By telephone: 705-675-4800, or toll free at 1-800-661-1058, ext. 2
For Distance Education students: Telephone: 1-800-661-1058, ext. 2 or email: firstname.lastname@example.org
Quick Tips on Preparing For Research
Before you start:
- understand the key terms you may be using as well as the general area that interests you;
- think about ways to narrow your topic, making it as specific as possible (unless you have been given a specific topic to research!);
- create a thesis statement;
- list the main concepts (key words) included in your thesis statement (research question), then based on your readings;
- find as many synonyms as you can for each main concept. You are now ready to start searching in the library's catalogue and databases.
When you are looking for definitions or if you don’t know much about a specific subject, reference works such as dictionaries and encyclopedias become invaluable because they contain relatively short—and understandable—articles. These articles often lay out the parameters of a subject and can assist you in trying to narrow your topic. Often such articles are accompanied by lists of readings (bibliographies) which allow you to explore your topic further.

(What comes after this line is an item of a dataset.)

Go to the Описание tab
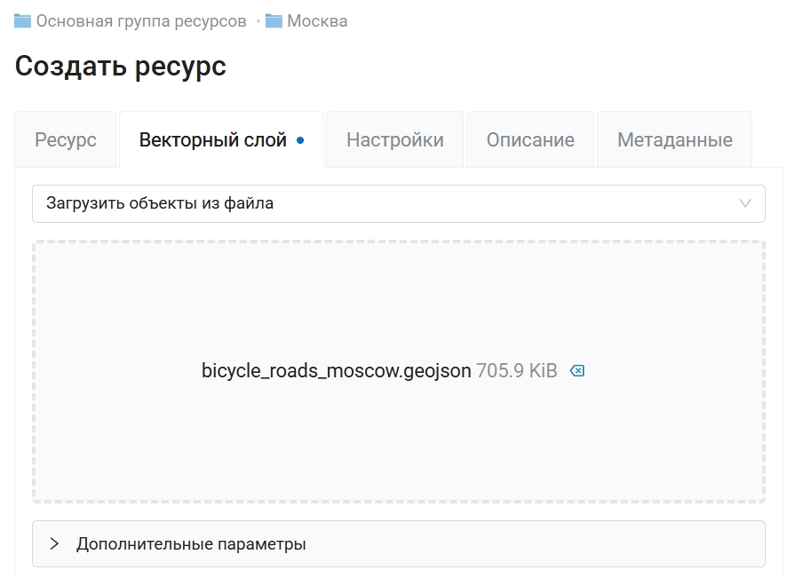The width and height of the screenshot is (795, 578). [x=530, y=140]

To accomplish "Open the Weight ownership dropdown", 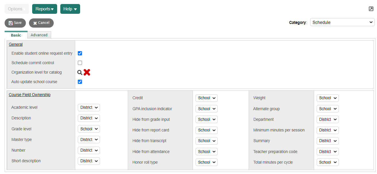I will 327,98.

Dictionaries and Encyclopedias for Social Work
Subject-Specific encyclopedias and dictionaries clarify unfamiliar words and discipline-specific concepts. When you are looking for definitions or if you are not familiar with a subject, reference works such as dictionaries and encyclopedias become invaluable because they contain relatively short, authoritative articles. These articles lay out the parameters of a topic and can assist you in providing a specific focus. Often such articles are accompanied by lists of readings or bibliographies which allow you to explore the topic further. All of the resources listed below link either to the library catalogue record for each book or to an online resource or website
The Social Work Dictionary (in print) 5th ed. 2003.
Encyclopedia of Social Work (online): This new edition of the Encyclopedia includes coverage of areas that have come to the fore since the 1995 publication of the 19th edition, including demographic changes from immigration, technology, the implications of managed care, faith-based assistance, evidence-based practice, gerontology, and trauma and disaster. Each article is written and signed by a top academic or social work practitioner and includes a bibliography for further reading.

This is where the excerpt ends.